- [Set task]:
Turn the lines below into a JSON list of strings, with one string for each line and any blank lines skipped.

- [Listing]:
+--
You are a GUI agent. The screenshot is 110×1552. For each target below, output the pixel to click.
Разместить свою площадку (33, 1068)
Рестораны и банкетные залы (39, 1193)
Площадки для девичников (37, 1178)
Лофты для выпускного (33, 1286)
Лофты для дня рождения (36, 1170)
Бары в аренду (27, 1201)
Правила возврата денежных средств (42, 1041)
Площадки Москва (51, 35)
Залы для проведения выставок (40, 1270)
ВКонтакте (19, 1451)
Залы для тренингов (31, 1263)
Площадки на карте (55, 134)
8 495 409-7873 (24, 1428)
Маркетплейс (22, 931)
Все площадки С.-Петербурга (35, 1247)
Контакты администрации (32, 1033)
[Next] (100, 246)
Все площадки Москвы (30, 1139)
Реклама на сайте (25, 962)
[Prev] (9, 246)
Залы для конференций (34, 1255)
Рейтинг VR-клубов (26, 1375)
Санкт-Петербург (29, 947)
+--
- [Task result]:
[
  "You are a GUI agent. The screenshot is 110×1552. For each target below, output the pixel to click.",
  "Разместить свою площадку (33, 1068)",
  "Рестораны и банкетные залы (39, 1193)",
  "Площадки для девичников (37, 1178)",
  "Лофты для выпускного (33, 1286)",
  "Лофты для дня рождения (36, 1170)",
  "Бары в аренду (27, 1201)",
  "Правила возврата денежных средств (42, 1041)",
  "Площадки Москва (51, 35)",
  "Залы для проведения выставок (40, 1270)",
  "ВКонтакте (19, 1451)",
  "Залы для тренингов (31, 1263)",
  "Площадки на карте (55, 134)",
  "8 495 409-7873 (24, 1428)",
  "Маркетплейс (22, 931)",
  "Все площадки С.-Петербурга (35, 1247)",
  "Контакты администрации (32, 1033)",
  "[Next] (100, 246)",
  "Все площадки Москвы (30, 1139)",
  "Реклама на сайте (25, 962)",
  "[Prev] (9, 246)",
  "Залы для конференций (34, 1255)",
  "Рейтинг VR-клубов (26, 1375)",
  "Санкт-Петербург (29, 947)"
]